_Prompt A_
Rewrite the stretch of the commentary on Mike Nesbitt's leadership from "Probably his vision" through "Sinn Fein duopoly.", substituting "uneasy" for "dysfunctional".
_Prompt B_
State whether each statement below agrees with the commentary on Mike Nesbitt's leadership. Answer yes or no for each and quote the words that decide it.
(i) Nesbitt's leadership began in March 2012.
(ii) In the 2016 Assembly election, his party won more seats than in the previous Assembly election.
(iii) The 2015 electoral pact with the DUP saw Tom Elliott and Danny Kinahan elected as MPs.
_Prompt C_
According to the commentary on Mike Nesbitt's leadership, who will probably be the UUP's new leader?

_Document_
******************************

It was he that suggested that, in a normal society, people would vote on performance and that the DUP and Sinn Fein, therefore, did not deserve another mandate. He also said that the 2017 election should be the first post-sectarian election based on the economy, health and so on.
Successful or not, his strategy in this election was a mould-breaking approach by a unionist leader and he is to be applauded for that initiative. If we are to fundamentally change our politics for the better, then unionism needs to embrace the concept of non-sectarianism.
But Mike Nesbitt's record as leader since March 2012 has been marked by inconsistency. At one point, he favoured an association with the Conservative Party. This experiment proved unsuccessful and from that he moved on to an electoral pact with the DUP during 2015 general election.
This saw the successful election of Tom Elliott and Danny Kinahan as MPs to the Westminster parliament and seemed to presage a turn in the fortunes of the party. From having no representation in parliament to having two seats was a much-needed boost.
But, of course, this electoral alliance was tantamount to a sectarian head-count of unionists and was hardly consistent with his dalliance with the Conservative Party in Britain.
In the 2016 Assembly election, his party won 16 seats, the exact same as they got in the previous Assembly election. This meant that their vote had reached a plateau and, therefore, demanded a critical rethink of strategy. He had already taken the bold and brave decision to leave the Executive and to go into Opposition.
But for Nesbitt something else had to be put forward to the people and that was his vision of a post-sectarian future.
Probably his vision was not properly enough worked out to those inside the party. Without strong party support it was difficult for him to persuade a sceptical unionist electorate, tempted by rampant sectarian impulses to support the beleaguered leader of the DUP, Arlene Foster.
With Nesbitt's leadership at an end, the danger now is that the Ulster Unionist Party will retreat into its comfort zone and opt for pan-unionist unity and a more 'DUP Lite' position on Brexit and politics at large.
Gone will be the Nesbitt vision of a post-sectarian future, where politics would be determined on social and economic issues. Gone will be the attempt to build a real and dynamic partnership between the party and the SDLP to replace the dysfunctional co-existence of the DUP and Sinn Fein duopoly.
Therefore, much depends on who the UUP elects as its new leader in a few weeks' time. Let's hope that person - probably Robin Swan, or Steve Aiken - will retain some of the non-sectarian vision of Mike Nesbitt.

******************************

_Data excerpt_

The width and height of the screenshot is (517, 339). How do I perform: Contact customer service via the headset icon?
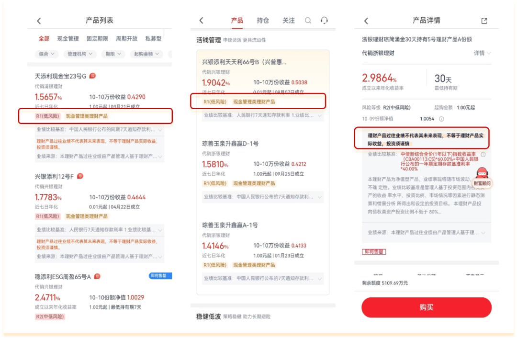click(x=325, y=21)
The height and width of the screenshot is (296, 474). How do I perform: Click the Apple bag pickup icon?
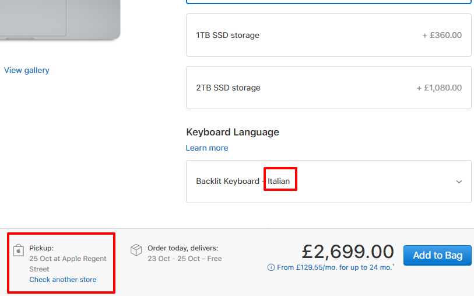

******************************

_Finished answer A_
Probably his vision was not properly enough worked out to those inside the party. Without strong party support it was difficult for him to persuade a sceptical unionist electorate, tempted by rampant sectarian impulses to support the beleaguered leader of the DUP, Arlene Foster.
With Nesbitt's leadership at an end, the danger now is that the Ulster Unionist Party will retreat into its comfort zone and opt for pan-unionist unity and a more 'DUP Lite' position on Brexit and politics at large.
Gone will be the Nesbitt vision of a post-sectarian future, where politics would be determined on social and economic issues. Gone will be the attempt to build a real and dynamic partnership between the party and the SDLP to replace the uneasy co-existence of the DUP and Sinn Fein duopoly.

_Finished answer B_
(i) Yes: "Mike Nesbitt's record as leader since March 2012"
(ii) No: "his party won 16 seats, the exact same as they got in the previous Assembly election"
(iii) Yes: "This saw the successful election of Tom Elliott and Danny Kinahan as MPs to the Westminster parliament"

_Finished answer C_
Probably Robin Swan or Steve Aiken.